Opinion leader: individuo con più o meno ampio seguito di pubblico che ha la capacità di influenzare le opinioni e gli atteggiamenti degli altri e che, dunque, può avere un ruolo determinante nella diffusione di un certo modello di comportamento o di un particolare bene di consumo.
Ai leader d’opinione viene pubblicamente riconosciuta un’alta credibilità e autorevolezza in merito a specifiche tematiche o aree di interesse, in ragione della posizione sociale o professionale che ricoprono. La credibilità di un opinion leader, più nel dettaglio, può derivare sia dal fatto di essere considerato un esperto in un particolare settore, che dall’esser percepito come tendenzialmente neutrale rispetto ai stakeholder e agli altri portatori di interesse che operano in quel dato settore. 
Queste persone, denominate appunto opinion leader, operano pertanto come mediatori fra i media e gli altri individui meno interessati e meno partecipi alla vita politica. 
A giudicare dagli ultimi articoli apparsi sulla stampa locale qui da Noi sembra che queste regole non valgono più.
Chiunque trova spazio su alcuni media locali (organi d’informazione stampati ed on line); anche le idee più balzane e sconce se non false, abusando della credulità popolare [reato previsto dal nostro codice penale: “Abuso della credulità popolare a norma dell’ art. 661 codice penale”] si trasformano in verità assolute sol perché pubblicate sui giornali o siti web.
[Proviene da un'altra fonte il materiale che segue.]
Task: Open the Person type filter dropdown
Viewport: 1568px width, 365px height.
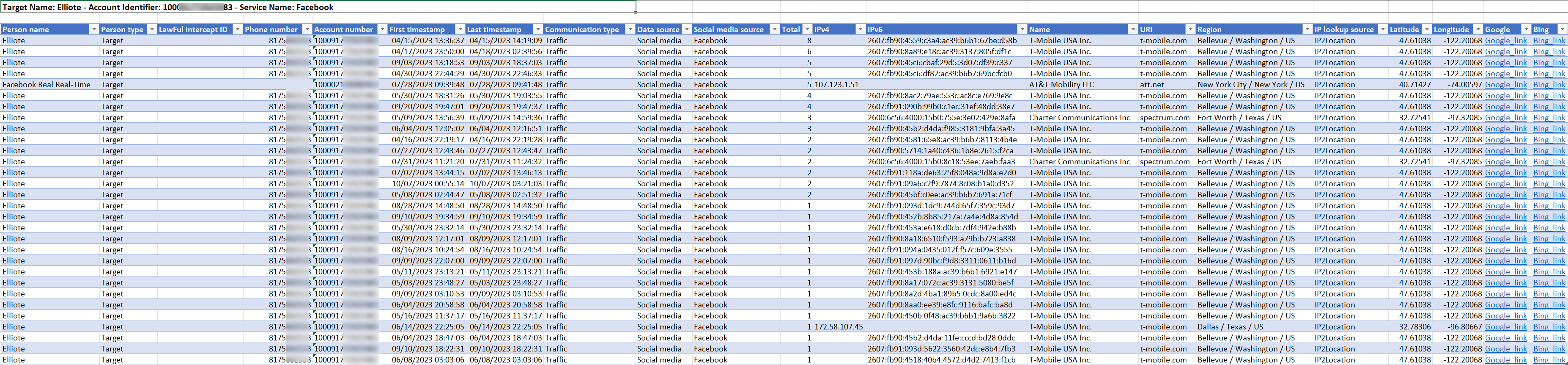Action: (151, 29)
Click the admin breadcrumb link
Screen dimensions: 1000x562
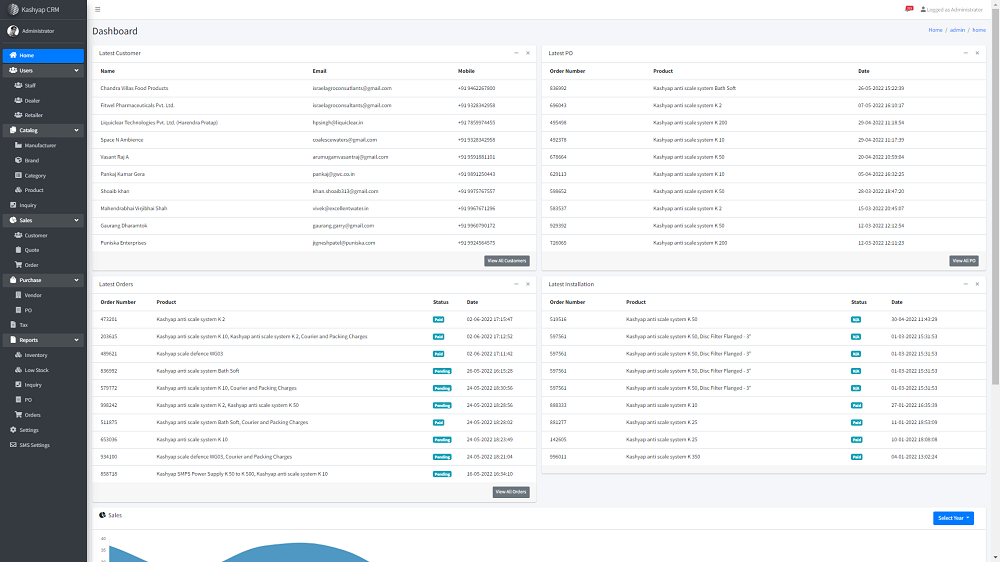[x=957, y=30]
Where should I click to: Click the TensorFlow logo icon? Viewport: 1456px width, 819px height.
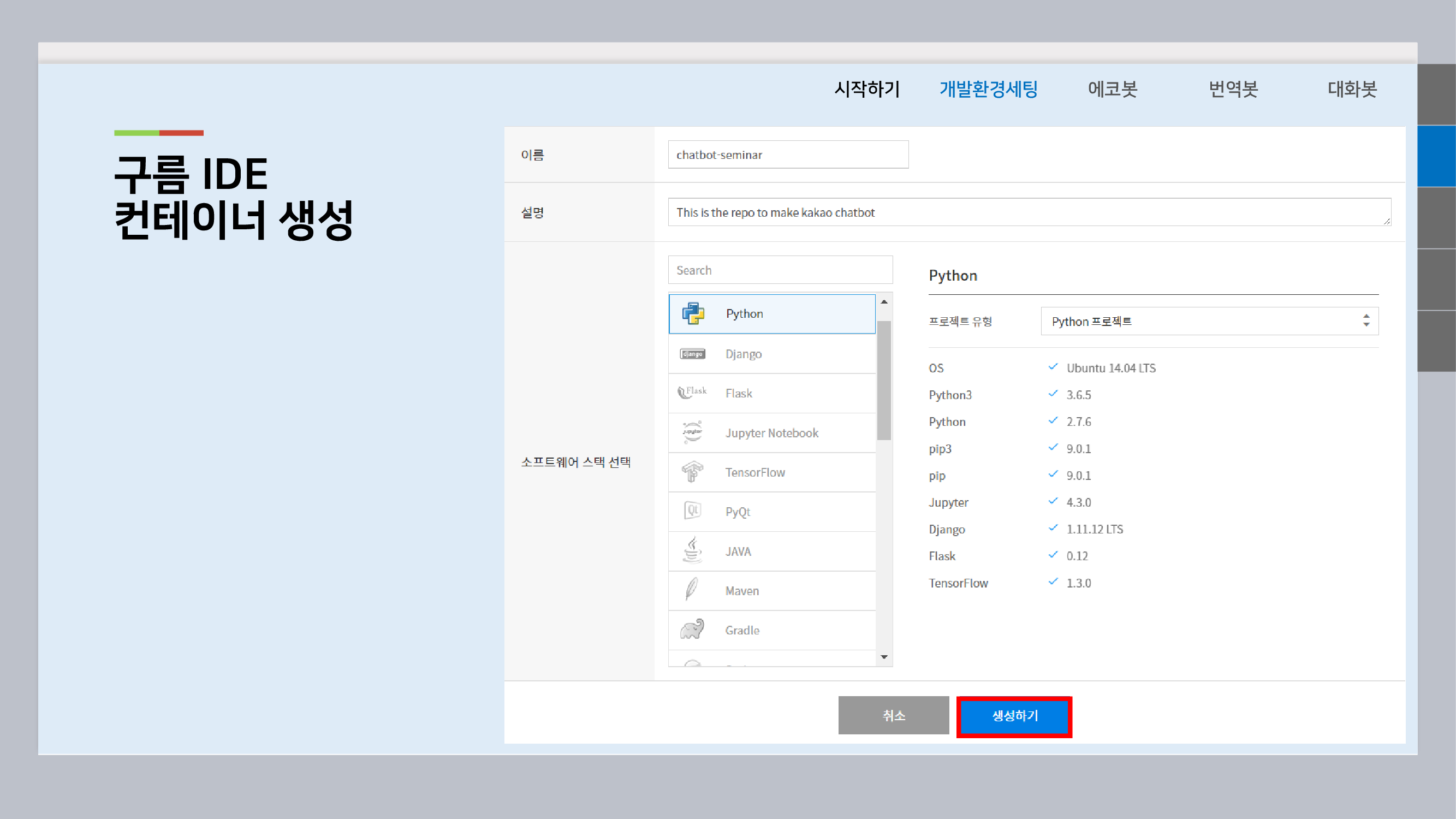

Invece delle idee dei segretari di partito, degli scienziati e degli studiosi qualificati, dei Dirigenti degli Ordini Professionali, dei Dirigenti delle Associazioni degli operatori Economici, dei Parroci, dei Dirigenti di Autorevoli Associazioni o Movimenti, dei Dirigenti delle Pubbliche Amministrazioni, del Sindaco e degli Assessori e di tutte le altre autorevoli persone che ricoprono posizioni di potere o di prestigio all’interno della nostra Società ebbene viene dato spazio anche ai vaneggiamenti di personaggi ambigui al limite della paranoia, alla ricerca di entrature nelle clientele politiche del potere e dallo stesso quasi sempre rifiutati che parlano non in nome proprio, cosa del resto ammissibile, ma in nome non si capisce bene di chi e di che cosa. Ebbene signori miei così non va bene. Questa non è evoluzione e/o progresso ma involuzione se non addirittura reato. Ogni società per funzionare ha le proprie regole non scritte che tutti, compresi i giornalisti, devono rispettare e far rispettare, altrimenti il decadimento e disordine sociale è proprio dietro l’angolo.